Wellbutrin Dermatologic Effects
According to the data from various clinical trials of both immediate-release or extended-release buproprion medications, the following dermatologic reactions were reported:
- Rash (3—8% incidence rate)
- Itching (2—4% incidence rate)
- Hives (1—2% incidence rate)
- Hair loss (1—2% incidence rate)
Hair loss has been associated with most antidepressant classes of medication, not just Wellbutrin (buproprion). Several studies have been conducted in an attempt to quantify just how common hair loss is with antidepressants and whether or not one class carries a higher risk than others.

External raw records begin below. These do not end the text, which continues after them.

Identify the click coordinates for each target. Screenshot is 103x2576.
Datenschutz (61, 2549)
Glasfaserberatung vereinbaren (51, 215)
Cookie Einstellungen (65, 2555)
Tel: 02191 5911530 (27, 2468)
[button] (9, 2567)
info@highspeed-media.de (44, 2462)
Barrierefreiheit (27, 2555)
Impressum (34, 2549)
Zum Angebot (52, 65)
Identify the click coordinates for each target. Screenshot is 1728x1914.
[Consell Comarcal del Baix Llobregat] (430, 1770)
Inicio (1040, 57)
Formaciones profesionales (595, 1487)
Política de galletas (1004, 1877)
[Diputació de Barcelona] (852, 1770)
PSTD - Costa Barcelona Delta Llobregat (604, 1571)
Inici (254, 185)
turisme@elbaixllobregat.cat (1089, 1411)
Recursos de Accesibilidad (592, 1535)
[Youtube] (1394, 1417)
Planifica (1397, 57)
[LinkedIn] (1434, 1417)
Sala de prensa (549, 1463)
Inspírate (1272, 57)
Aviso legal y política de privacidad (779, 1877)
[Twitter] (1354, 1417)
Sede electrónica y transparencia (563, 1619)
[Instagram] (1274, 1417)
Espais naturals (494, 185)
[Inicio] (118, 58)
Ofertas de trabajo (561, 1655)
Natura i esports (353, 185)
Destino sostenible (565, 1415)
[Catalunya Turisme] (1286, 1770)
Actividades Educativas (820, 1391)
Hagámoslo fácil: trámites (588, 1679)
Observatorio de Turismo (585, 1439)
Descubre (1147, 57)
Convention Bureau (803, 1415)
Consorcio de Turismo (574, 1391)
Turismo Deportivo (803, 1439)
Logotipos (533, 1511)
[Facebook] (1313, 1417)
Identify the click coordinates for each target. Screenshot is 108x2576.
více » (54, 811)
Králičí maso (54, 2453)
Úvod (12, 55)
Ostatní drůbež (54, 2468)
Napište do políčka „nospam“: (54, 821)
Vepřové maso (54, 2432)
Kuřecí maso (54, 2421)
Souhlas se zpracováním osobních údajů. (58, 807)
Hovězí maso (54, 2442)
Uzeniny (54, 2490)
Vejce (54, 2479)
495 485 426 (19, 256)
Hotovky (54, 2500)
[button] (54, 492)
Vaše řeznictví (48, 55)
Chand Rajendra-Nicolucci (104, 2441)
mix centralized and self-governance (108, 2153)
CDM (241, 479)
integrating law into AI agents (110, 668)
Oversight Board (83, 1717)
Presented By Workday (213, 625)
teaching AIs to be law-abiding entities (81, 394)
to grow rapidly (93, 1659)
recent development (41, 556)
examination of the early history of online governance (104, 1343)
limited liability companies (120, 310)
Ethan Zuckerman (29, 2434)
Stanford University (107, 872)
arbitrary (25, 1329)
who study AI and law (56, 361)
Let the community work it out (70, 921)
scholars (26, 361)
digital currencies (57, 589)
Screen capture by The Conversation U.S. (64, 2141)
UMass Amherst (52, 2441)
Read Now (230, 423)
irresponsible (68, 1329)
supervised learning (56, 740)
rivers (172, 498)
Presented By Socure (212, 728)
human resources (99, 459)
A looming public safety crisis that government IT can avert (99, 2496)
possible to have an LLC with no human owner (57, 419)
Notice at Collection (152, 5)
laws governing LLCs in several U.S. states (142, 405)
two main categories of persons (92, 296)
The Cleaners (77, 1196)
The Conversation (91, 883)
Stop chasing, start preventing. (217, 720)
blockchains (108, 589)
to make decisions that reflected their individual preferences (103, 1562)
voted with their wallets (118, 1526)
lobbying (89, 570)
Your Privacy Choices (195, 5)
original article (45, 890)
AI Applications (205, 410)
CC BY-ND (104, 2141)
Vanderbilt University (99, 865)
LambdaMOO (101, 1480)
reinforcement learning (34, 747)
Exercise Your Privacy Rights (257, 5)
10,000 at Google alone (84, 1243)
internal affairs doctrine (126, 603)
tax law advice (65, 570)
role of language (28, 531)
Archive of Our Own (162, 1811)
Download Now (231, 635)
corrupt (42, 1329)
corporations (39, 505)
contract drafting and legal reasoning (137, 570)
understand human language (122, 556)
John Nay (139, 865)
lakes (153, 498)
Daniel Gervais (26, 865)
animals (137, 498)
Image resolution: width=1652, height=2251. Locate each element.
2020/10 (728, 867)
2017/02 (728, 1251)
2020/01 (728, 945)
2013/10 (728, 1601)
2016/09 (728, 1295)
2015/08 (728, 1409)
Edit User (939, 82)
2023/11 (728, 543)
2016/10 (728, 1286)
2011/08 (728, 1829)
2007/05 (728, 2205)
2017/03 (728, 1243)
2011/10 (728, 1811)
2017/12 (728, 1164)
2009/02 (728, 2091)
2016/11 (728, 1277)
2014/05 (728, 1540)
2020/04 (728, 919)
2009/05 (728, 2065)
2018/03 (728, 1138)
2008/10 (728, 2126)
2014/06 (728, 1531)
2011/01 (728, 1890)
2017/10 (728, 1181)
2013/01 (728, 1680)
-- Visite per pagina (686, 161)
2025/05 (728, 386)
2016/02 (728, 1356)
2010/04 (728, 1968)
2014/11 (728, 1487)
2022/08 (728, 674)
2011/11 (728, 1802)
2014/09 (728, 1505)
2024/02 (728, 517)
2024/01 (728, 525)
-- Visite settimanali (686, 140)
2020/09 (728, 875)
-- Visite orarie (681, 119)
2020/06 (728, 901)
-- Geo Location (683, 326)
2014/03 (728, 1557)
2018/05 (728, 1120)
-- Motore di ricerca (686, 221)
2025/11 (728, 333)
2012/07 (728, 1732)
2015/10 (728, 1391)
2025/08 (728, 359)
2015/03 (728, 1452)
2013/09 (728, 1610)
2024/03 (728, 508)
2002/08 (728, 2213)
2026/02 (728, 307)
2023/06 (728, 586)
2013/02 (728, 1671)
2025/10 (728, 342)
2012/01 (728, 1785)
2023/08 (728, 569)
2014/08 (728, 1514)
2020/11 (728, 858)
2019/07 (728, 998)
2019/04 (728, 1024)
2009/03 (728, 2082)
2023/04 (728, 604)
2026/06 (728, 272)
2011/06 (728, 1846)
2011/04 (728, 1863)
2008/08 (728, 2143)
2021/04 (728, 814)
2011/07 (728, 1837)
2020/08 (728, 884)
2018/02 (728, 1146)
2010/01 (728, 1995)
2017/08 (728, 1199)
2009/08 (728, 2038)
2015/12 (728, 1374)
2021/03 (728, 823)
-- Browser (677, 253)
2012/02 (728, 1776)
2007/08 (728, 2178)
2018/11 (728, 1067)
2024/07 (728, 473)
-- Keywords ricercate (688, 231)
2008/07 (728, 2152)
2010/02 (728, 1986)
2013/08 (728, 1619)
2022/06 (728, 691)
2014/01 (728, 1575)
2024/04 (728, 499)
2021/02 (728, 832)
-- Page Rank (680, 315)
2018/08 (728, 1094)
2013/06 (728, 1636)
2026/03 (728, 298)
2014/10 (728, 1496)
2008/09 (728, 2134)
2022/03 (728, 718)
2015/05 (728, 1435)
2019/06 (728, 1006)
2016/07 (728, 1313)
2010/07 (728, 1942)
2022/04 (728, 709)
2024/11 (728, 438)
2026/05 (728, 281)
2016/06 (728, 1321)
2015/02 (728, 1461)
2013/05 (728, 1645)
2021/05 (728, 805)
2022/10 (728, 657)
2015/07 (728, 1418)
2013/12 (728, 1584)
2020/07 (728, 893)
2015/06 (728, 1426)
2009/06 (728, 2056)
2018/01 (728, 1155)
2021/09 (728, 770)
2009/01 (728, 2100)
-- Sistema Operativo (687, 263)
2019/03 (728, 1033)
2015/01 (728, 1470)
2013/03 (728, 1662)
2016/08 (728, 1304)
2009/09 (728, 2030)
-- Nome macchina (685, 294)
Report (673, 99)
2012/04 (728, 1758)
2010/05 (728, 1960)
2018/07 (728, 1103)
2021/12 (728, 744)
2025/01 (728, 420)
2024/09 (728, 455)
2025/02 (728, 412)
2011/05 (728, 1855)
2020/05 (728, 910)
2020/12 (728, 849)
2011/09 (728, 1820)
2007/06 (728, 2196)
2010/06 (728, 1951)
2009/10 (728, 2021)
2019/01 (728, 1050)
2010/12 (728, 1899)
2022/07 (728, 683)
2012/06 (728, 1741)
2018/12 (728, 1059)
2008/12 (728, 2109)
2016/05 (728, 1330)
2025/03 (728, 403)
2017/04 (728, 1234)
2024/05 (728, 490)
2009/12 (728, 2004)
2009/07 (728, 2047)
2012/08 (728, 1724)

One study found that among antidepressant classes, Wellbutrin was the most likely to cause hair loss and hair loss with Wellbutrin was significantly more likely than with drugs in the SSRI class of medications (such as Zoloft and Prozac). In fact, participants in the linked study who took Wellbutrin had 1.43 times the risk of hair loss when compared to Prozac (fluoxetine).
The exact mechanism of hair loss due to antidepressant use isn't known unfortunately but it doesn't appear that one individual is more susceptible than another. It does appear to be dose related meaning that higher doses increase the risk of occurrence. If hair loss does occur, is generally is considered reversible upon discontinuation of the drug.